Titel
Lexikon Literaturwissenschaft
Untertitel
Hundert Grundbegriffe
Rezension

Man denkt, es gibt genug Lexika literaturwissenschaftlicher Begriffe. Das stimmt, es gibt viel und neue müssen ihren Akkreditierungsanspruch belegen. Besonders auch, wenn ganz alte und ganz wichtige nicht greifbar sind. Die Legitimation dieses Bandes besteht darin, dass z.T. junge (jüngere) Wissenschaftler neue Begriffe behandeln und alte Begriffe neu.

Ein Problem ist bei Lexika und Nachschlagewerken nicht so sehr das Standardproblem: dass die Auswahl der Lemmata immer Lücken aufweist und Wünsche unerfüllt lässt (hier etwa: postcolonial studies).

Das Problem ist, dass die Artikel kurz und knapp und so abstrakt, beispiel- und anschauungsfrei sind, dass der ratsuchende Leser, der ja z.T. aufgrund unserer Bildungslandschaft sehr schlicht an die Themata herangeht, oft hilflos resigniert. Ein konkreter Gewinn bleibt so aus. Das könnte bei den Art. 'Erzählen', 'Erzähltheorie' der Fall sein. Eine wirkliche Verständlichkeit wird behindert oder verhindert, eine konkrete Anwendbarkeit so vermieden, also besser: nicht ermöglicht.
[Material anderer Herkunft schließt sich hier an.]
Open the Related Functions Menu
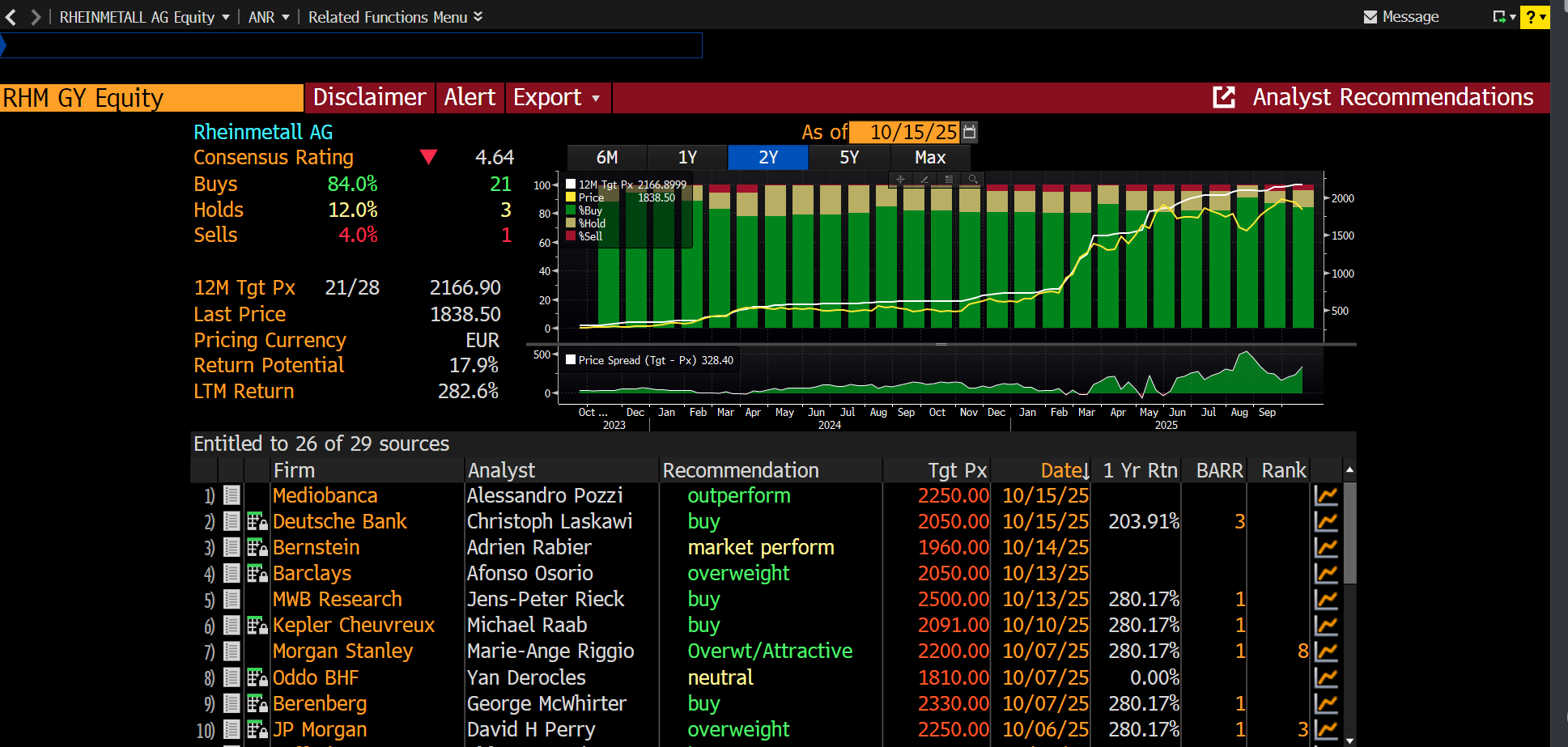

Gern gesehen hätte man, jedenfalls da, wo es wichtig ist, eine kritische Einschätzung oft modernistischer Positionen, deren Halbwertszeit geringer sein dürfte, als mancher ihrer Jünger heute noch meint. Das fällt bei dem sonst hervorragenden Artikel 'Gender' auf. Diese uns zugewehte Tendenz der Forschung kennt weder die Evolution, die zu massiven Mann-Frau-Differenzen führte, die zwischenzeitlich stabil sind, wohl genetisch formiert und nicht allein performativ verhandelbar; noch kennt sie die Gaußsche Normalverteilung. Sie schiebt marginale Phänomene ('nicht-heterosexuelle Symbolisierungspraktiken') ins Zentrum. So verschiebt sie jede vernünftige Sortierung ins Reich einer, teils gefährlichen, Beliebigkeit. Besonders unangenehm und kopfwehbereitend ist die aggressive und obsessive Manie gegen den sog. Essentialismus. Sie lässt völlig beiseit, ohne durch diese Missachtung die berechtigte Achtung der Substanz tangieren zu können, dass da etwas sein muss, was in einem performativen Akt maskiert wird. Einfach sehen lässt sich dieser Widerspruch in dem Art. 'Dramentheorie'. Hier heißt es: 'Gegen Ende des 20. Jh. wird so eine verstärkte Hinwendung von der Text- zur Aufführungsanalyse erkennbar.' Das ist es: die Aufführung, gegen die niemand etwas hat, die performance, muss etwas, einen Text, aufführen. Das 'Wesen' (auch von Mann und Frau) kann nicht in performative Akte aufgelöst werden. Das ist eine nette Idee innovationssüchtiger Avantgardisten. Bei Luhmann lässt sich ein vergleichbarer Trick beobachten: nicht mehr die Sache zu akzeptieren, sondern nur noch deren Funktion. In diesen, aber auch anderen Forschungstendenzen ist viel modernistisches Wortgeklingel, das ' und das ist plausibel extrapolierbar ' schnell verklingen wird, noch bevor es überall gehört wurde.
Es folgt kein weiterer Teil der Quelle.